About this exercise —
Write out, please, the lines from the beginning of the material to the line with "You are a computer-use agent. Screen dimensions: 910x785", including both ends and nothing else.

Excerpted data —
____

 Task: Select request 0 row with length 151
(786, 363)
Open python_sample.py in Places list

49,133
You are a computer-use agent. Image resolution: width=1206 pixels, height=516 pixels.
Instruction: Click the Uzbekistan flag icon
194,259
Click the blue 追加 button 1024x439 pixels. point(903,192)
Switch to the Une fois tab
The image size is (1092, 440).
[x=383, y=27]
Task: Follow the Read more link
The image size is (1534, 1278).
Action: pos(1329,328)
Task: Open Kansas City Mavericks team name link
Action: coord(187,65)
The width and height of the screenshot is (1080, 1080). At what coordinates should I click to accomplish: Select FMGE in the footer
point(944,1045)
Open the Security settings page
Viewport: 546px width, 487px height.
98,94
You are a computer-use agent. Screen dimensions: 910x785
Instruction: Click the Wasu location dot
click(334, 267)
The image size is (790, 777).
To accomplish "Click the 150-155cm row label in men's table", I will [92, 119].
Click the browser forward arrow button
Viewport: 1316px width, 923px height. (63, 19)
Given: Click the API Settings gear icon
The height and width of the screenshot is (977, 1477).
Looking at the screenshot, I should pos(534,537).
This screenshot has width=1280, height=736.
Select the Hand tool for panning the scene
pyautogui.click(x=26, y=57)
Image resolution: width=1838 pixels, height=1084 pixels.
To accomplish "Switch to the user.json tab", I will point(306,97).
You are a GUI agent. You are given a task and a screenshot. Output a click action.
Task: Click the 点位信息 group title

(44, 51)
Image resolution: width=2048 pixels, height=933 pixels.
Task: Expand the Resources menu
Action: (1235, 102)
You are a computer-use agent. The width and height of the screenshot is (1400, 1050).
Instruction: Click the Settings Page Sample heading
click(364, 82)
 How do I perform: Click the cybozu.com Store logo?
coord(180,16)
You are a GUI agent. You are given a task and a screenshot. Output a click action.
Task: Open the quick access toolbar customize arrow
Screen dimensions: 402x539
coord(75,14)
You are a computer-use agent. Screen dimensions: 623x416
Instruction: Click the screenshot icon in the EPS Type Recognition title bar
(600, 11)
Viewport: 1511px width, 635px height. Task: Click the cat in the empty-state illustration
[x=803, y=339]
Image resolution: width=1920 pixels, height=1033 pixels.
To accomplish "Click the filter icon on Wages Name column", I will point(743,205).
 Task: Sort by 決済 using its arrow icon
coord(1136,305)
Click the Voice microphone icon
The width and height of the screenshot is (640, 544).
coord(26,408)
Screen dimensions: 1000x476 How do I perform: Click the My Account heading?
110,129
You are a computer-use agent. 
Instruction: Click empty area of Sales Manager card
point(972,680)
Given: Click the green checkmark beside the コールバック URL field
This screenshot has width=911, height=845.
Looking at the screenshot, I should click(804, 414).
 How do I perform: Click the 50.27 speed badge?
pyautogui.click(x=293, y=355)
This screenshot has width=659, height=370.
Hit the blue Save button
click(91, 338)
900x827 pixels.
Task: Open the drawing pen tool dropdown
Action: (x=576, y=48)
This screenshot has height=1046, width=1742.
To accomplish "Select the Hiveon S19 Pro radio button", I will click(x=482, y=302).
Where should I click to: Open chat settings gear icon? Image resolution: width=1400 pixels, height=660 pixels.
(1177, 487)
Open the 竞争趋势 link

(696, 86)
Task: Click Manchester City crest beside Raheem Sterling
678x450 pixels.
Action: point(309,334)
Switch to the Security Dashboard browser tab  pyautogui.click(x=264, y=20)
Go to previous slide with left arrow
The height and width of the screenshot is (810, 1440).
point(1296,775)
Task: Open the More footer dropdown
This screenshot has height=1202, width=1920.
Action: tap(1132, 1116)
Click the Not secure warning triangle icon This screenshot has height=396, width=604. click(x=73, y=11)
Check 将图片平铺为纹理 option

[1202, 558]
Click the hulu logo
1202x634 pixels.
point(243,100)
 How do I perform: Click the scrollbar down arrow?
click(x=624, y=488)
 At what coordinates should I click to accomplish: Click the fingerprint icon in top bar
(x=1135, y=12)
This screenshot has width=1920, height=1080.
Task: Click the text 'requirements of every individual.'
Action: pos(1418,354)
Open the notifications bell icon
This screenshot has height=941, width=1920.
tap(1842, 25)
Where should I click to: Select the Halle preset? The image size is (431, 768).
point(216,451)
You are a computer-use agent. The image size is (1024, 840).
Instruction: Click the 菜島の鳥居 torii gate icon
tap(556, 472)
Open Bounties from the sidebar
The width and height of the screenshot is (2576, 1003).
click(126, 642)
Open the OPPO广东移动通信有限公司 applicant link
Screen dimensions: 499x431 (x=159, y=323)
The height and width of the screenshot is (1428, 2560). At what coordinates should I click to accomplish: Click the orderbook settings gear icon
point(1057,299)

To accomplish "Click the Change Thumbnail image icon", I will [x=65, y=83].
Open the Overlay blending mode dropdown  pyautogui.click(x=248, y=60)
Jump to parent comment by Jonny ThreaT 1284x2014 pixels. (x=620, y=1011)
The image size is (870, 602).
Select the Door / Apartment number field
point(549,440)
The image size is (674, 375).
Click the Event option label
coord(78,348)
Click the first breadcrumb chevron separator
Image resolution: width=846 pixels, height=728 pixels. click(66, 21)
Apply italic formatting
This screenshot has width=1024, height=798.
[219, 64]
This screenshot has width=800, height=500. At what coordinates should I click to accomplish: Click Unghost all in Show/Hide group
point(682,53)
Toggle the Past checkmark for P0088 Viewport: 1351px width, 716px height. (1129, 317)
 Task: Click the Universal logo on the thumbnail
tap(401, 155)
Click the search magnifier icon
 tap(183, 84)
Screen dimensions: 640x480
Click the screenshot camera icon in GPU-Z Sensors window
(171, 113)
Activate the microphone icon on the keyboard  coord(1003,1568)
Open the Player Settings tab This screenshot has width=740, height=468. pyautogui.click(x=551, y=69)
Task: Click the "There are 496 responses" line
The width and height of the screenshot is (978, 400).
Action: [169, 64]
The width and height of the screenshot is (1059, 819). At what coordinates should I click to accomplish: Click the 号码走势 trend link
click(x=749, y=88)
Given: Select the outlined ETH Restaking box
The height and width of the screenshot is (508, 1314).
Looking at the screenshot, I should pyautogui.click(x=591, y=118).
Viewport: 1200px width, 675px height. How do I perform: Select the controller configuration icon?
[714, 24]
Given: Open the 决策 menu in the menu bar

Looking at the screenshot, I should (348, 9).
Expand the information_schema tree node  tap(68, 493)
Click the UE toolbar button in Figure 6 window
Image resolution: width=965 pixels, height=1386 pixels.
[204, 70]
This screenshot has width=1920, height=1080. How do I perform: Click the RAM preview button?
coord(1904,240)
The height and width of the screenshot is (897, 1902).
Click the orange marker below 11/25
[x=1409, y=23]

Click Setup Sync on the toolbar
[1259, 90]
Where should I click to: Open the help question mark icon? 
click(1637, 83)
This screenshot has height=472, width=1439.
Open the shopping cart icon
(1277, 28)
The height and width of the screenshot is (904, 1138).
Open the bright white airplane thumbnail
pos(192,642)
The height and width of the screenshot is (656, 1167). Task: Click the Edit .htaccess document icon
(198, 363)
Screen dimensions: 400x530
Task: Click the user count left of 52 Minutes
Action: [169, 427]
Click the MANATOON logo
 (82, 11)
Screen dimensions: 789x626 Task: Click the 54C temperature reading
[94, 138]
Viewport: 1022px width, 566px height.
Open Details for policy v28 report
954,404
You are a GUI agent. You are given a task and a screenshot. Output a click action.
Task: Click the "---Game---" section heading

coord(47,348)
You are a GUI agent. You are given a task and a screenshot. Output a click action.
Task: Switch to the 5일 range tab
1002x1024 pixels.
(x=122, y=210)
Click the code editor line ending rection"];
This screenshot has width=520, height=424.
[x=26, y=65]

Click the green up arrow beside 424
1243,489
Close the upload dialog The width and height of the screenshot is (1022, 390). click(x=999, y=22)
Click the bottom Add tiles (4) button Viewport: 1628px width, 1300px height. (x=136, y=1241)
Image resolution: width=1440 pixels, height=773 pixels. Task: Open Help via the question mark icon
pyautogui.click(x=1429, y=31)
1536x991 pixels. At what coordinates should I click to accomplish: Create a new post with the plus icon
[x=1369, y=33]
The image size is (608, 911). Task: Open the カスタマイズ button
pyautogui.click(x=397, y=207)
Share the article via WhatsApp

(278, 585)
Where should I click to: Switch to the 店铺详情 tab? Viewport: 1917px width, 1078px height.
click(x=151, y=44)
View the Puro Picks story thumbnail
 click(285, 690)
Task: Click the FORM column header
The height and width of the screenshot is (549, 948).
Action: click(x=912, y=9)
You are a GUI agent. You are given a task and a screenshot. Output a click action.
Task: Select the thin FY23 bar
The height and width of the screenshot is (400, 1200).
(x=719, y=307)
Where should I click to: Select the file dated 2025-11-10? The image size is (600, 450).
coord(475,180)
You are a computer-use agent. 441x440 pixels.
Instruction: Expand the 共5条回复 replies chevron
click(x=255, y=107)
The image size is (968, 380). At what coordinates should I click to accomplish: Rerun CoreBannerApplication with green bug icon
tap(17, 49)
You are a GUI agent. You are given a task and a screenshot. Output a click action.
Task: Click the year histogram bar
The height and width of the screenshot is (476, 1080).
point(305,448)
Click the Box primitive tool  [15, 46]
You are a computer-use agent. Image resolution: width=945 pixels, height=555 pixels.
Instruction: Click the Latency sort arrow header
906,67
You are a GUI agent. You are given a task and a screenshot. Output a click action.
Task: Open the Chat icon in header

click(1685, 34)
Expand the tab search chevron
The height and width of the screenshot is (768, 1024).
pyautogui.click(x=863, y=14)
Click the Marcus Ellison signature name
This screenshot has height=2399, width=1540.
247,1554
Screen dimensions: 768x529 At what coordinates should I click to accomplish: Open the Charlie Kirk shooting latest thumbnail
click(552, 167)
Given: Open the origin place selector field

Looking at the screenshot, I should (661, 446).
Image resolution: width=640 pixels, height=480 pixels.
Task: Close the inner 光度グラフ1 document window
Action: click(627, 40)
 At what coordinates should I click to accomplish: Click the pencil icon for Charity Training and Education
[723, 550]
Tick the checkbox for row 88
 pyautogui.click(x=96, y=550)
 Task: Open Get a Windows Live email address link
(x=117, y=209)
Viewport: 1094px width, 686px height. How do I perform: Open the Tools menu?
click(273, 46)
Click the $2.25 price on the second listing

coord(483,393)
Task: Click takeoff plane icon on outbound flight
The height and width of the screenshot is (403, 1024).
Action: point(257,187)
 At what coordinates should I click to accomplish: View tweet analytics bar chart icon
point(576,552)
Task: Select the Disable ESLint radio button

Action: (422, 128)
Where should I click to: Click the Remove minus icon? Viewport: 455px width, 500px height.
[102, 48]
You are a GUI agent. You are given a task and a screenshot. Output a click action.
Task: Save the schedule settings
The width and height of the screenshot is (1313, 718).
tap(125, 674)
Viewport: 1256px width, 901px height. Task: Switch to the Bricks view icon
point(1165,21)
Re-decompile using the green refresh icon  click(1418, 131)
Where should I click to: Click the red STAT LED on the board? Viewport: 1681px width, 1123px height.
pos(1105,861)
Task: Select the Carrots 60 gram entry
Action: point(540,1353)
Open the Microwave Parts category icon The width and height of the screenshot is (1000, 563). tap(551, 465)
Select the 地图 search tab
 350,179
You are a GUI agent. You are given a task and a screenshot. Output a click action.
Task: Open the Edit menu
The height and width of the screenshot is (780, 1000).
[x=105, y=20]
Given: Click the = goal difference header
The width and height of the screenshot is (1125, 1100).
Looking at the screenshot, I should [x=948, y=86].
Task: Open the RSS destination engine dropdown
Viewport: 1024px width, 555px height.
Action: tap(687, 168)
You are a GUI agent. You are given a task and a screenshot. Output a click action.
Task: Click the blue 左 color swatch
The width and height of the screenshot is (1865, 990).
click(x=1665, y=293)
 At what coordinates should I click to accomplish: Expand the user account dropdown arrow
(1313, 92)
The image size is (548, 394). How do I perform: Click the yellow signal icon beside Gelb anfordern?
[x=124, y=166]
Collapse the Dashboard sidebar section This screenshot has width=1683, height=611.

____

Answer space —
 Task: Select request 0 row with length 151
(786, 363)
Open python_sample.py in Places list

49,133
You are a computer-use agent. Image resolution: width=1206 pixels, height=516 pixels.
Instruction: Click the Uzbekistan flag icon
194,259
Click the blue 追加 button 1024x439 pixels. point(903,192)
Switch to the Une fois tab
The image size is (1092, 440).
[x=383, y=27]
Task: Follow the Read more link
The image size is (1534, 1278).
Action: pos(1329,328)
Task: Open Kansas City Mavericks team name link
Action: coord(187,65)
The width and height of the screenshot is (1080, 1080). At what coordinates should I click to accomplish: Select FMGE in the footer
point(944,1045)
Open the Security settings page
Viewport: 546px width, 487px height.
98,94
You are a computer-use agent. Screen dimensions: 910x785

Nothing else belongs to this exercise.